* DOCUMENT
>>>

# 2009 Cervelo S2 Cables - ICS2



## bddbb (Dec 8, 2001)

Getting pretty fed up with the bad internal cable routing (ICS2) and the poor shifting on my 09 S2.

Cervelo only used the ICS2 on the 09 S2 and then switched to the ICS3 for 2010.

It truly was a very bad design.

Other than the crappy cable routing I love the S2. It's a great bike and I really don't want to get rid of it.

Has anyone switched to Shimano Di2 for this bike? Were you able to route the wires inside the frame?

This looks like my only option if I want to keep the bike even though it will be expensive.

Thanks,

BD


----------



## Nitram (Mar 19, 2011)

Whats the ICS2 stuff mean ? And ICS3 ? I'm also not too impressed with the mushy shifting on my S2 and I'm been thinking about the run of the shifter cables under the bars then in a tight loop up and down into the holes in the top of the frame. It looks to me like a system that is likely to give problems and the dodgy shifting seems a bit predictable.

Has anyone come up with an improvement ?

Cheers,
Nitram


----------



## Doc1911 (May 23, 2012)

Though I have not attempted this from what I understand on the Cervelo forum is that you could use lengths of housing just long enough to extend up through the top tube, add housing splices then housing to the shifters. With the housing being split you can feed cable in at the top tube and no longer have to fight with the down tube stops. This may help things ...

ICS2 to ICS3 -



bddbb said:


> Getting pretty fed up with the bad internal cable routing (ICS2) and the poor shifting on my 09 S2.
> 
> Cervelo only used the ICS2 on the 09 S2 and then switched to the ICS3 for 2010.

<<<

* PROVIDED RECORDS
>>>

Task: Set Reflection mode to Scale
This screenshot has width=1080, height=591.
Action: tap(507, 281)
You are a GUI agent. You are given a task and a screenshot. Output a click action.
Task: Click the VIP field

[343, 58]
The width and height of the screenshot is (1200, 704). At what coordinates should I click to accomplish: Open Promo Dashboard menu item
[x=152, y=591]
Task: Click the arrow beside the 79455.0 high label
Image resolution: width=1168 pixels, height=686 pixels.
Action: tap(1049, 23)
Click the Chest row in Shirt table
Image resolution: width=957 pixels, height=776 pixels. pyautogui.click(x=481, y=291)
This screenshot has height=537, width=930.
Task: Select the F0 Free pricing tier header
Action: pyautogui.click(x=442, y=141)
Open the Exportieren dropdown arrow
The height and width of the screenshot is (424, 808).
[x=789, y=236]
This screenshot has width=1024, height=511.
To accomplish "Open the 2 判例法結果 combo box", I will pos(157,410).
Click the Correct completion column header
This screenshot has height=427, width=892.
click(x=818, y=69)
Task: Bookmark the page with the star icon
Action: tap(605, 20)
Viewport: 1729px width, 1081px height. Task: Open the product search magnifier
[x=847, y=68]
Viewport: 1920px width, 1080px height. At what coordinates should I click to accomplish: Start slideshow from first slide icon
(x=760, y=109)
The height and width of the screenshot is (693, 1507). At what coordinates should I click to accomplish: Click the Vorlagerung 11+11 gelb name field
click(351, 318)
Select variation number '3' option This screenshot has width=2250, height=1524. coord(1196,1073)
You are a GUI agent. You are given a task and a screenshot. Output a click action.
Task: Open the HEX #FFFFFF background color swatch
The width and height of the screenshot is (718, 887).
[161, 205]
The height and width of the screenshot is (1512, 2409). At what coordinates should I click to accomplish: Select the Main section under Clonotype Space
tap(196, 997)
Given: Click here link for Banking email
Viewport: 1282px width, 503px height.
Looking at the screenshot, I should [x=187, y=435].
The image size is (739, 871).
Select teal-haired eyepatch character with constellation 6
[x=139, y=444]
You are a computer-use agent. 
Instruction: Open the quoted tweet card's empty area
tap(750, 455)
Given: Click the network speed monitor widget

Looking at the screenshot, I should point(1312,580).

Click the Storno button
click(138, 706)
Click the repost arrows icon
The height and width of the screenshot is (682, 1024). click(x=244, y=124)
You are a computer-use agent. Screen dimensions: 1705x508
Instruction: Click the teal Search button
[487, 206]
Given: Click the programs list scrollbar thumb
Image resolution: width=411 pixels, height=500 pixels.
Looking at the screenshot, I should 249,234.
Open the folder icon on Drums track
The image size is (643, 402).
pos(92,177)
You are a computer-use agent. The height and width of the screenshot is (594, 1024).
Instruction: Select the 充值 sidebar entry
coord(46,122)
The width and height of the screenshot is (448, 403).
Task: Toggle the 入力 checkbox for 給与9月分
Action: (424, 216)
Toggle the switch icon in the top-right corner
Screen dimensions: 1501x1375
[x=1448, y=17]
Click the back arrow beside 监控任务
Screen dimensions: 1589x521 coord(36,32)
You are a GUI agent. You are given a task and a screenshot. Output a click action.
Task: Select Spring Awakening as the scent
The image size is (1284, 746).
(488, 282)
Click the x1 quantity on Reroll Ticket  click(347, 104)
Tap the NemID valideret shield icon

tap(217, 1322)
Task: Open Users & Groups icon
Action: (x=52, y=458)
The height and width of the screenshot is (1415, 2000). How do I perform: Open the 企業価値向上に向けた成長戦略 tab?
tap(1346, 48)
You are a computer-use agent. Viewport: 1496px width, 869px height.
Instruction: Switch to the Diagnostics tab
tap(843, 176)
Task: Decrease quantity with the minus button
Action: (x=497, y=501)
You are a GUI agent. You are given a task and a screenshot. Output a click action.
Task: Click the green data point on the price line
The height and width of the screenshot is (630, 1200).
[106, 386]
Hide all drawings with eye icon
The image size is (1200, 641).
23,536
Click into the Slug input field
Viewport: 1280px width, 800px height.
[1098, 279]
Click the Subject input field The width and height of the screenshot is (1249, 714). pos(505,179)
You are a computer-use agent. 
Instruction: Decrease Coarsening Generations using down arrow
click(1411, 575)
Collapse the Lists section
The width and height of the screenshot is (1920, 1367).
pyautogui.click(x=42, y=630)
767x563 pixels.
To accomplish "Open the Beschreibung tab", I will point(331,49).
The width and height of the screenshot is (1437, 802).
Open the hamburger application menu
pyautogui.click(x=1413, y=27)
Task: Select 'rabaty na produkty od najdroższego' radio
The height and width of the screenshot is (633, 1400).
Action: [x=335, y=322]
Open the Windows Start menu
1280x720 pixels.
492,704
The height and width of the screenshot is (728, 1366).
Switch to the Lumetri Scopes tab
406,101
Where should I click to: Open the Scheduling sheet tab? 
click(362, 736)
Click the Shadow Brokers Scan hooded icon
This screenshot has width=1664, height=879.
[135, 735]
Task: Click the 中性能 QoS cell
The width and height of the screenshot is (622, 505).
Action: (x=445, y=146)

<<<

* WHAT THE EXERCISE ASKS
Resume the Cervelo S2 cable routing thread from its final line and write what comes next. The data were drawn from a separate source.

* THE RESULT
> 
> ...


----------



## xjbaylor (Dec 28, 2006)

Nitram said:


> Whats the ICS2 stuff mean ? And ICS3 ? I'm also not too impressed with the mushy shifting on my S2 and I'm been thinking about the run of the shifter cables under the bars then in a tight loop up and down into the holes in the top of the frame. It looks to me like a system that is likely to give problems and the dodgy shifting seems a bit predictable.
> 
> Has anyone come up with an improvement ?
> 
> ...


ICS2 and ICS3 are the internal cable routing systems that Cervelo used in 2009, and 2010 on, respectively. ICS2 had internal cable stops accessed through small ports on the down tube, and is a pain in the butt to work on. If you have an S2 or S3 from 2009 (other than the S3 TdF) you have ICS2. If you have a newer bike then you have ICS3. 

I have my ICS2 Cervelo S3 shifting well, but the pressure required to activate the lever is higher than normal. That said, it is accurate and consistent, so I won't complain. Setup was annoying, but really not that hard in the end.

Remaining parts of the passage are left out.